__Consigne__
Rédigez la suite du texte consacré aux réformes en Algérie, en reprenant juste après sa dernière phrase.

__Texte proposé__
Par
Zoubir Benhamouche (économiste)
&
Kamal Benkoussa (financier)
L’importance
et l’urgence des réformes à mettre en œuvre, dans quasiment tous les domaines, sont
soulignées avec une telle acuité que cette question [l'Algérie, est-elle réformable ?] peut paraître saugrenue. Pourtant,
elle est d’une grande pertinence et elle apparaît beaucoup plus d’actualité
aujourd’hui qu’elle ne l’eût été à la fin des années 1990. Le monde économique,
autant que la société civile en Algérie, et également nombre de pays
partenaires de l’Algérie, appellent à des réformes économiques et
institutionnelles. L’enjeu souligné est l’endiguement de la vague de
contestation sociale qui s’est abattue sur l’Algérie depuis plusieurs années
maintenant, et la menace d’instabilité qu’elle laisse planer.
Selon
le modèle que chacun a en tête, le type de réformes à mettre en œuvre peut
varier. L’objectif demeure néanmoins le même, permettre à l’Algérie de
s’engager le plus rapidement sur une trajectoire de développement économique et
social soutenu.
Les
pays émergents qui ont enregistré les meilleures performances, comme la Chine ou l’Inde, ont su
mettre en œuvre une stratégie de développement, et donc de réforme, tenant
compte de leurs spécificités respectives. Ils se sont tous écartés de ce que
l’on appelle le «consensus de Washington». Aujourd’hui, il va de soi que
l’Algérie doit également choisir son propre modèle de développement en adoptant
une stratégie de réforme en conséquence.
Cela
est d’autant plus critique qu’à force de retarder les réformes et de laisser
perdurer un environnement institutionnel dont la logique a peu évolué depuis
les années 1980, l’Algérie se retrouve actuellement dans une position très
délicate.
Un
développement économique soutenu n’est possible que s’il existe de «bonnes
institutions», c’est-à-dire des institutions capables d’instaurer un
environnement favorisant la création de richesse. L’expérience récente témoigne
que ceci est d’autant plus vrai pour le cas précis de l’Algérie. En effet, depuis
la hausse des prix de l’énergie amorcée au début des années 2000, jamais
l’Algérie n’a connu une telle aisance financière. En un peu plus de 10 ans, ce
sont près de 200 milliards de dollars qui ont été dépensés dans l’économie, pour
un résultat pour le moins mitigé. L’Algérie est donc un exemple criant de mal-développement
économique, alors même que le pays jouit de fortes capacités financières. Cette
abondance financière a en fait largement contribué à renforcer les facteurs du
mal-développement de l’Algérie.
Le
premier de ces facteurs, très souvent cité par les économistes du développement,
est plus communément connu sous le nom de «ressource curse» [malédiction des
ressources] ou «paradoxe de l’abondance». Il se résume par l’émergence
d’institutions dites «d’extraction», du fait de l’abondance d’une ressource
naturelle. Des groupes d’intérêts privés mettent en place un environnement
institutionnel destiné à asseoir leur domination politique sur la société, à la
source de leur pouvoir d’extraction de la rente que procure la ressource
naturelle.

__Données fournies__
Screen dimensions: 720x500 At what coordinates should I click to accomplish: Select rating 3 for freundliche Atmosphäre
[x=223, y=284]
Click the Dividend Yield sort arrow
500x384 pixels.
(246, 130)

__Réponse__
Ce
modèle institutionnel opère malheureusement au détriment des capacités de
développement du pays. En effet, dans la mesure où le développement peut
conduire à une modification de la distribution du pouvoir politique en défaveur
de ces groupes, ils restreindront volontairement l’ensemble des réformes
possibles. Là réside ainsi le premier
obstacle, de taille, aux réformes.
Nous
ne nous attarderons pas sur ce facteur plus longuement. Il est certes
fondamental, mais d’une part il n’est pas nouveau, d’autre part dans l’Algérie
d’aujourd’hui, ces différents groupes ne semblent pas homogènes en termes
d’acceptation des réformes à mettre en œuvre. Ce degré d’acceptation des
réformes ne dépend pas tant de leur capacité à tirer profit du développement, que
du coût politique à ne pas réformer. Pour le comprendre, rappelons que
l’Algérie traverse une crise profonde, dans un contexte social à la dérive qui menace à terme la stabilité du pays.
Ainsi,
alors que l’idée de procéder à des réformes profondes a déjà fait son chemin, le
pouvoir est aujourd’hui confronté au défi de la mise en œuvre de ces réformes. Tout
d’abord entendons-nous sur le terme «réforme». Quel que soit le domaine auquel
elle s’applique, une réforme vise avant tout à changer les comportements des
individus ou personnes morales concernés par le domaine auquel elle s’applique.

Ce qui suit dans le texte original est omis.